• WHAT TO PRODUCE
Give back every record word for word, keeping the pictures out.

▼▼▼

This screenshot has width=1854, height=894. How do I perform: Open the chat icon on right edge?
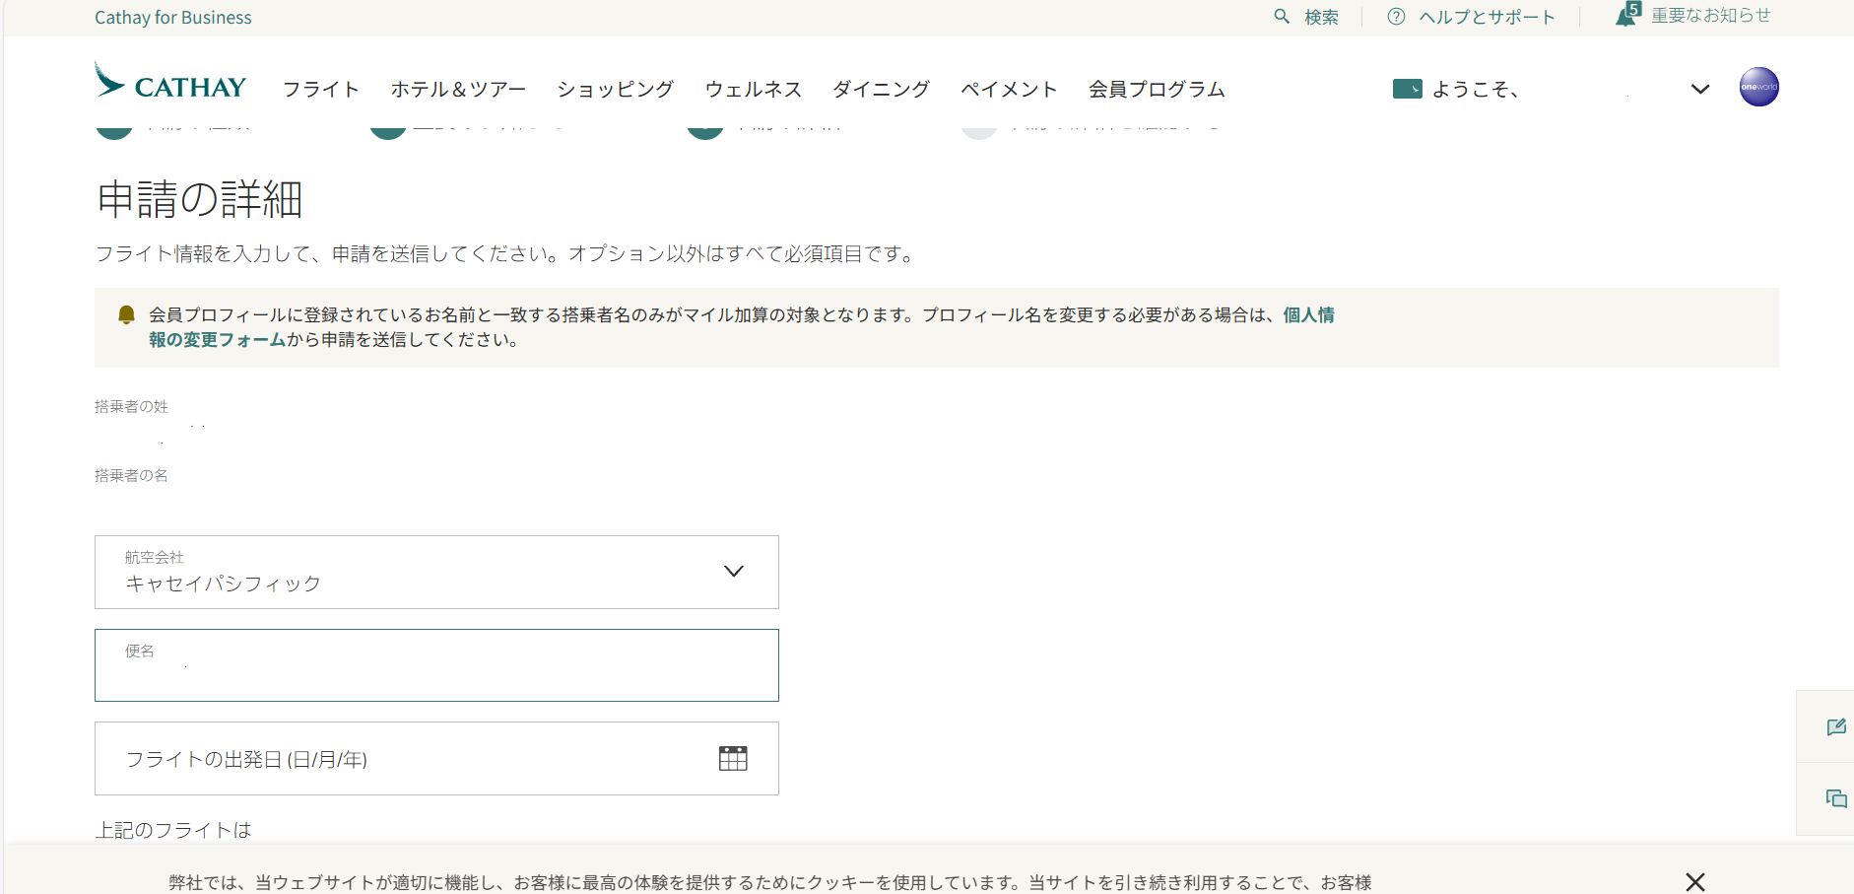point(1835,798)
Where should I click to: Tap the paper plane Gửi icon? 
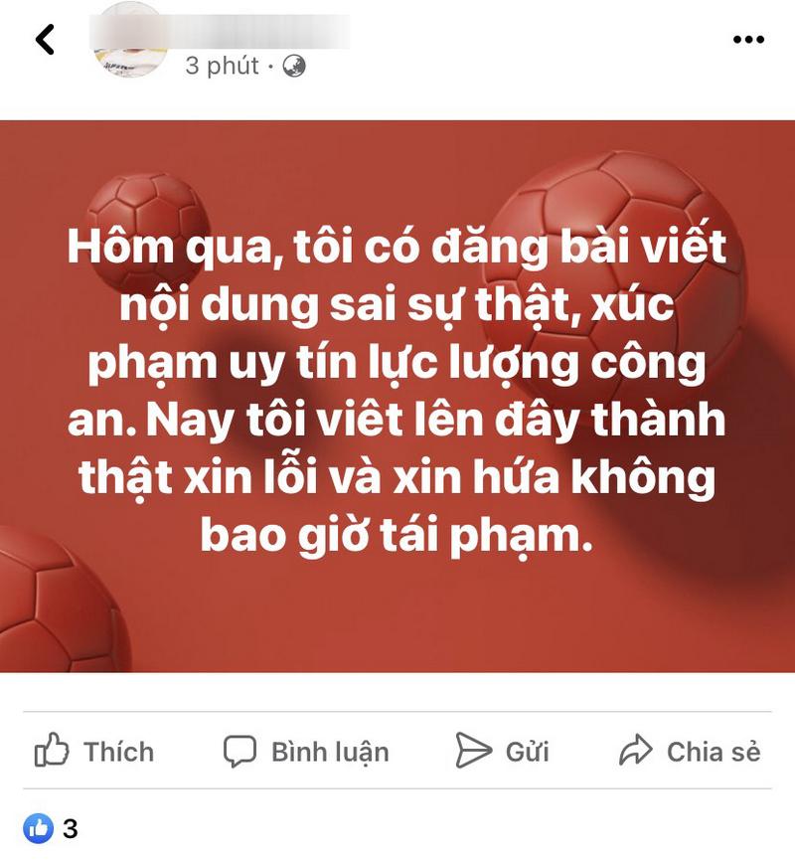(473, 751)
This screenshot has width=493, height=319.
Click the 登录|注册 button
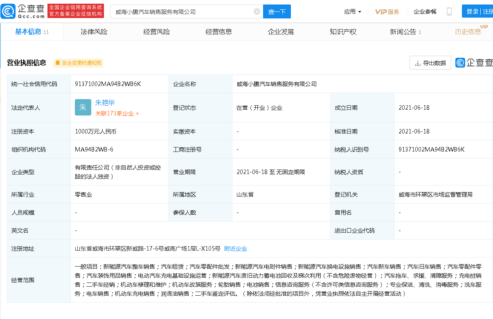[478, 11]
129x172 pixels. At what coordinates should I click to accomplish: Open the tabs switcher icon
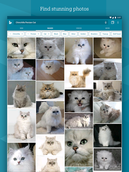[113, 23]
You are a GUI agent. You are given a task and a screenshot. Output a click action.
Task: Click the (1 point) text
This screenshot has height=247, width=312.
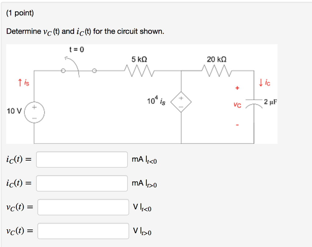tap(20, 13)
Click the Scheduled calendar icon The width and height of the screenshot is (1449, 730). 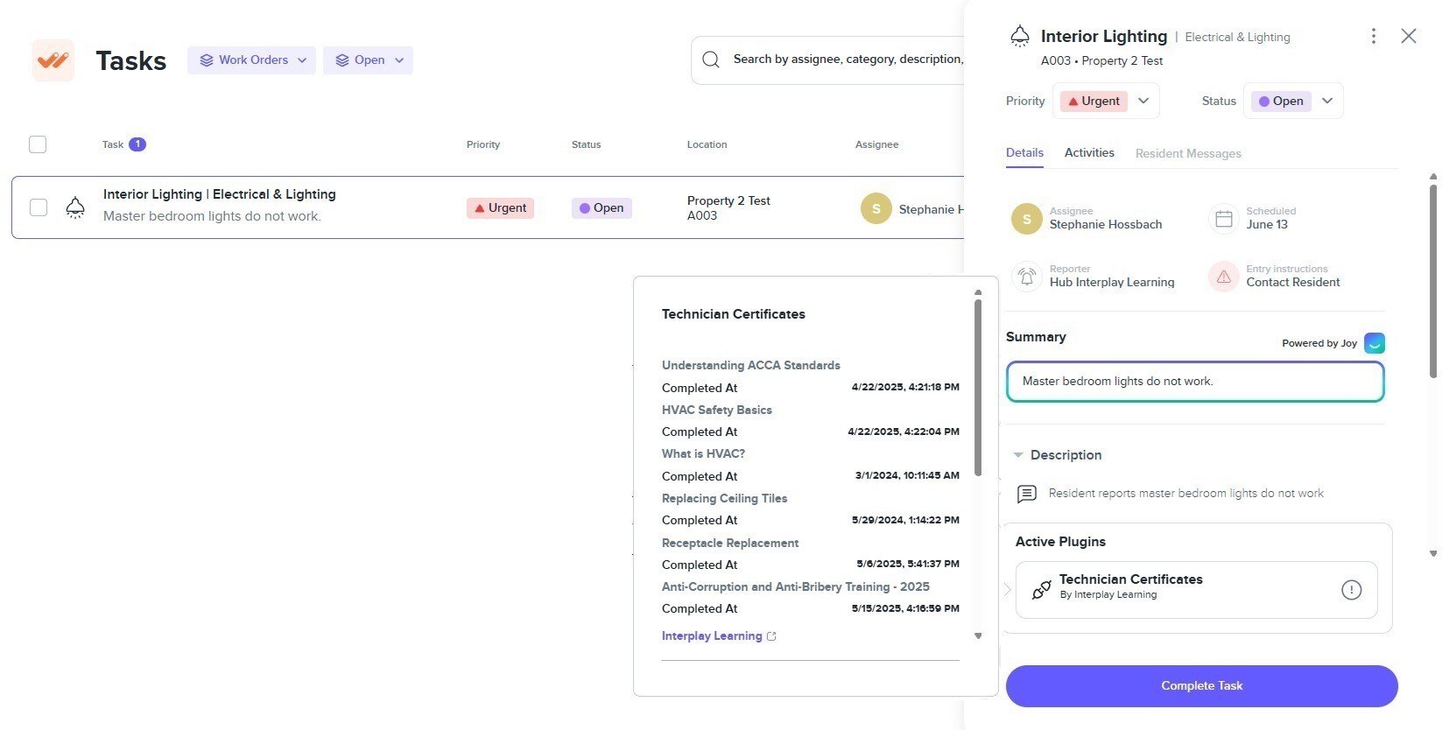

▲▲▲

• RESPONSE AREA
This screenshot has width=1854, height=894. How do I perform: Open the chat icon on right edge?
point(1835,798)
Where should I click to: Tap the paper plane Gửi icon? 
(473, 751)
This screenshot has width=493, height=319.
Click the 登录|注册 button
[478, 11]
129x172 pixels. At what coordinates should I click to accomplish: Open the tabs switcher icon
[113, 23]
You are a GUI agent. You are given a task and a screenshot. Output a click action.
Task: Click the (1 point) text
This screenshot has height=247, width=312.
tap(20, 13)
Click the Scheduled calendar icon The width and height of the screenshot is (1449, 730). 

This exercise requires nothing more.